◆ **REQUIRED ACTIONS**:
1. In the excerpt on herding among investment funds, what shape does the simulated distribution of herding measures have?
2. Carry the excerpt on herding among investment funds forward from the point where it stops.

◆ **EXCERPT PROVIDED**:
═══
The results show that, contrary to our presumption, but in line with the results of Kim and Wei (1999b), offshore funds tend to herd less than other funds. Confirming our expectations, there is also less herding among small country funds.31 Large, global and international funds do not differ strongly in their herding behavior from the average. In line with our a-priori reasoning, herding is also less pronounced among closed-end funds, suggesting that the observed tendency for herding might to a significant extent be traceable to the behavior at the individual investor’s level.32

How important are these results quantitatively? In order to answer this question, we follow Wermers (1999) in comparing the distributions of the actual monthly herding measures to a simulated distribution obtained under the assumption that funds make their buying decisions independently.33 The distributions differ sharply: in contrast to the actual distribution, the simulated distribution is nearly symmetric around zero (Figure 3).

Figure 3.
Figure 3.

Actual and Simulated Herding Measure Distributions

Citation: IMF Working Papers 2000, 198; 10.5089/9781451860054.001.A001

Source: Authors’ calculations based on data from Emerging Market Fund Research, Inc.
═══
◆ **PROVIDED MATERIAL**:
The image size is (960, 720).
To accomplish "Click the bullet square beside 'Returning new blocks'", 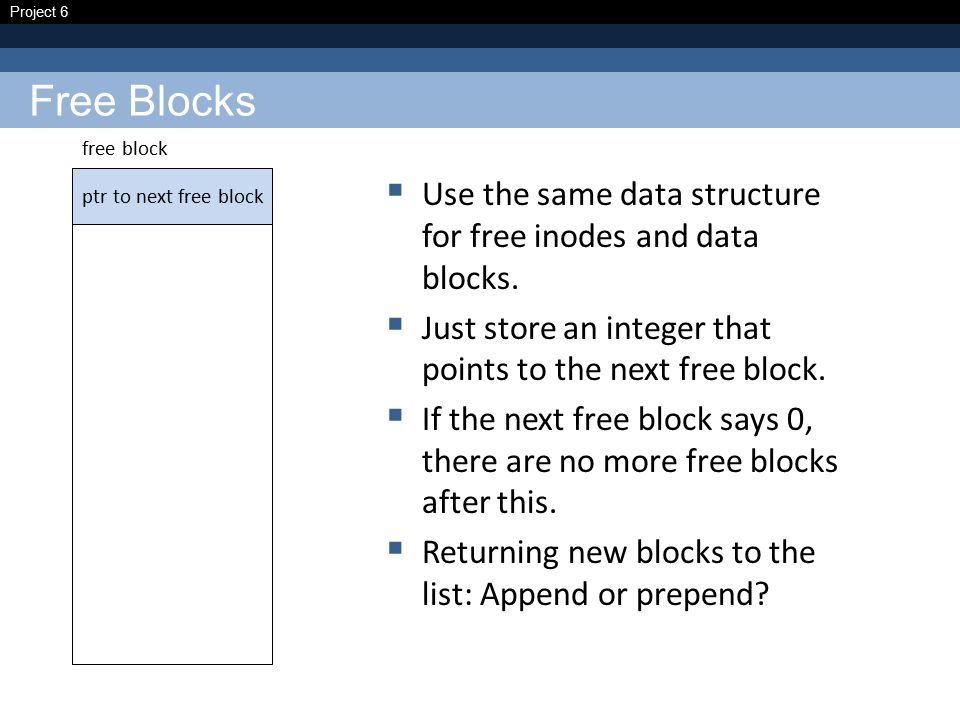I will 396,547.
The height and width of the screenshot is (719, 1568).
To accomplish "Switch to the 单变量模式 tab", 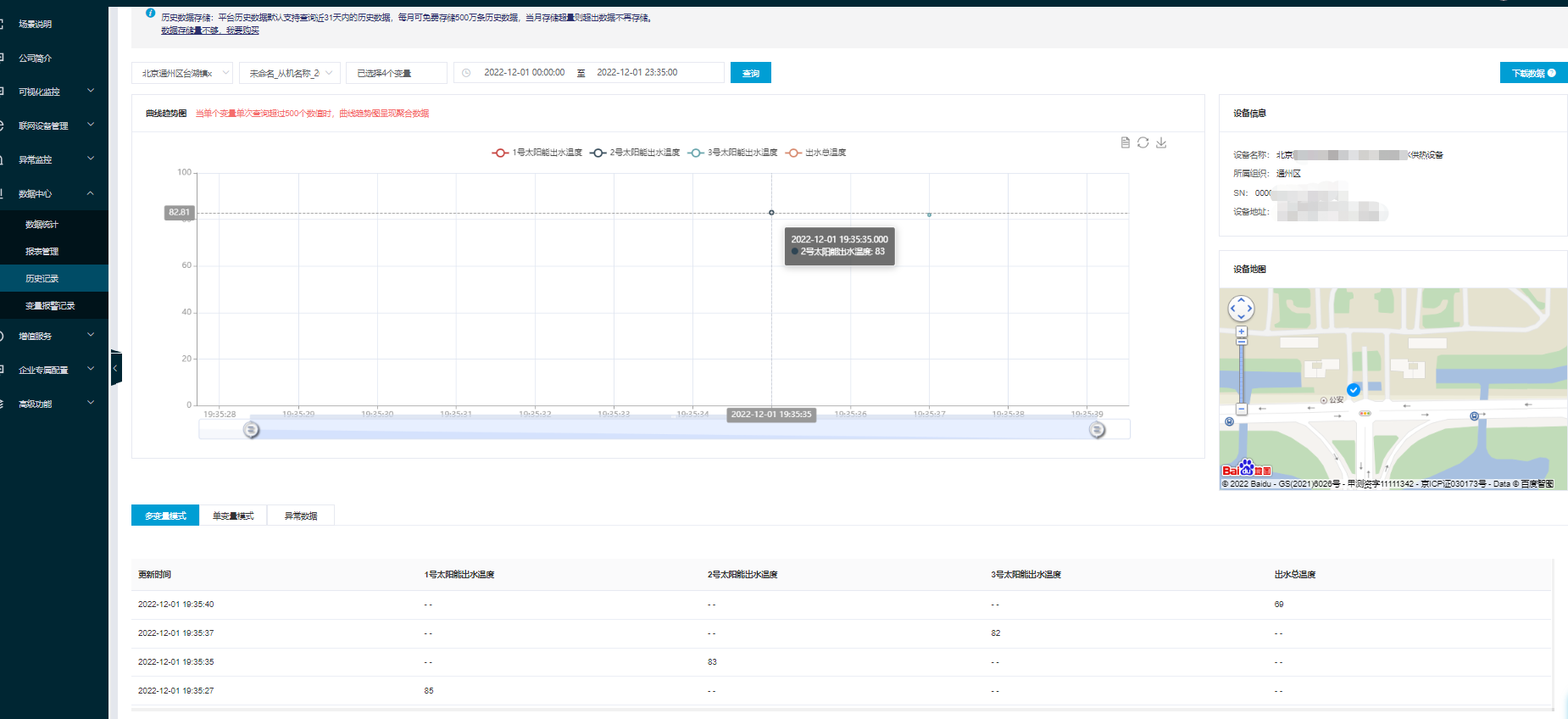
═══
◆ **ANSWER LIST**:
1. It is nearly symmetric around zero.

2.
One could argue that, despite controlling for time-varying propensities to buy, the herding measure might overstate the extent of actual herding if there are many funds entering our sample, since these funds will naturally tend to grow and therefore buy frequently. We therefore carried out the calculations with a balanced subsample, i.e. only with funds that stayed within the sample throughout the 39 months, obtaining very similar results (the mean herding measure was 7.1)

There might be sizeable differences in the degree of herding depending on market size. For smaller markets, it may be more difficult or at least relatively more costly to obtain accurate information about fundamentals. If that is true, fund managers may be more inclined to imitate the behavior of other funds.34 One the other hand, when they are subject to large inflows or outflows, fund managers may go first to the most liquid markets, and gradually to the less liquid ones. Table 5 displays the herding measures for the smallest and largest ten stock markets that are covered by the IFC.35 There is more herding in the case of the largest stock markets than for the lowest, suggesting that the liquidity story is more relevant than the informational explanation.36

Finally, we also calculated the herding measure aggregating all funds that belong to the same firm. This would be appropriate in the extreme case in which there was only one fund manager managing all the mutual funds of a firm. After aggregation, we are left with an average of only 74 funds per month. The mean herding measure obtained in this way is somewhat lower, namely 5.4 percent. The lowest value was obtained for Europe (4.2 percent) and the highest for Asia (6.3 percent).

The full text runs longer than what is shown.